At the ongoing European Association for the Study of the Liver (EASL) Congress 2025, Gilead announced findings on its hepatitis D (HDV) therapy, bulevirtide. Specifically, the therapy was studied as a standalone treatment and in combination with pegylated interferon alpha (PegIFN).

In patients with compensated chronic hepatitis D (CHD), achieving undetectable HDV RNA with "target not detected" (TND) at the end of treatment (EOT) was strongly associated with virologic suppression 48 weeks post-treatment. Combination therapy with both bulevirtide 10 mg/day and PegIFN, as well as longer treatment durations with bulevirtide monotherapy, were associated with higher rates of undetectable HDV RNA at EOT and at 48-week follow-up, according to a poster presented at EASL.1

“What we can see from this emerging dataset is that in a subset of patients treated with bulevirtide, with or without pegylated interferon, they can not only achieve undetectable viral load while on treatment, but also stop therapy without viral relapse and maintain undetectable HDV RNA off therapy,” said Anu Osinusi, MD, vice president of Clinical Research for Hepatitis, Respiratory, and Emerging Viruses at Gilead. “And I think, importantly, that this is happening in the presence of HBV surface antigen is quite novel, because achieving sustained HDV RNA near undetectability in the presence of HBV surface antigen was unclear until recently.
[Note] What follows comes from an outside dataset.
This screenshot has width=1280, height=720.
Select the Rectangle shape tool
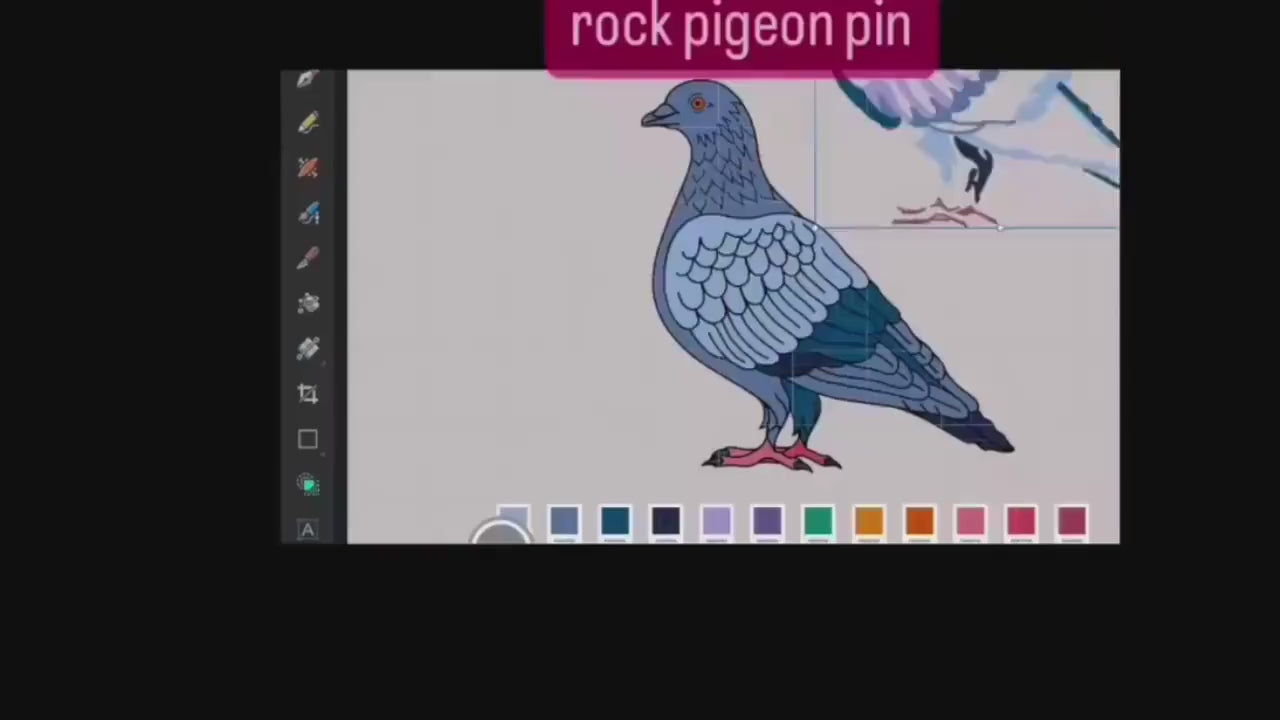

So, I think the data we present here at EASL this year not only confirm those findings, but also show that longer durations of undetectable HDV RNA on therapy are associated with a lower risk of post-treatment relapse.”

HDV affects an estimated 4.5% of people living with chronic hepatitis B (HBV), with an estimated global prevalence of 12 million.2 Given the severity of chronic hepatitis D, the risk of coinfections, and limited treatment options, there is a clear unmet need for effective therapies. Bulevirtide is a first-in-class entry inhibitor that has been approved in the European Union for chronic HDV infection in HDV RNA-positive adult patients with compensated liver disease. It is also approved in Australia and Russia. The therapy remains investigational in the United States.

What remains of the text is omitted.